Theodore W. Laetsch, MD
Areas of expertise: Developmental therapeutics
Locations: Main Building, Buerger Center for Advanced Pediatric Care
About Theodore W. Laetsch, MD
Dr. Theodore Laetsch is a pediatric oncologist and leads both the Developmental Therapeutics Program (DVL) and the Very Rare Malignant Tumors Program (VRMTP) at the Children’s Hospital of Philadelphia, as well as holding national leadership roles in each of these areas within the Children’s Oncology Group (COG).

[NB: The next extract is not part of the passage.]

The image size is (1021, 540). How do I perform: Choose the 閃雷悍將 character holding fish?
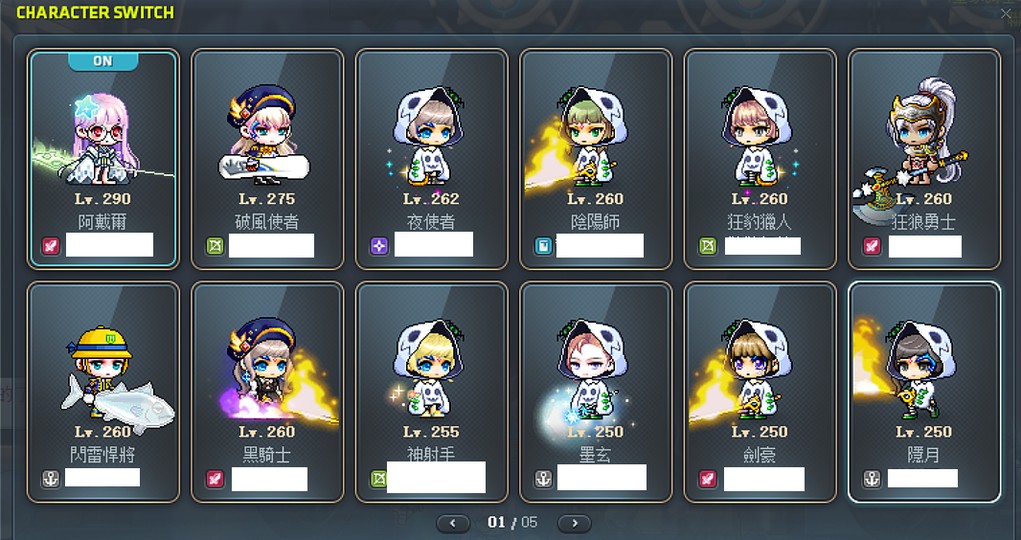pyautogui.click(x=103, y=392)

In the DVL program, Dr. Laetsch conducts early phase clinical trials of new treatments for children with difficult to treat cancers, with a particular area of focus including molecularly targeted therapies that are designed to block specific genetic mutations identified in patients' tumors. In particular, Dr. Laetsch leads the pediatric development of TRK inhibitors for children with NTRK gene fusions, and now leads a COG nationwide clinical trial studying the ability to use TRK inhibitors instead of chemotherapy for children with one of these gene fusions.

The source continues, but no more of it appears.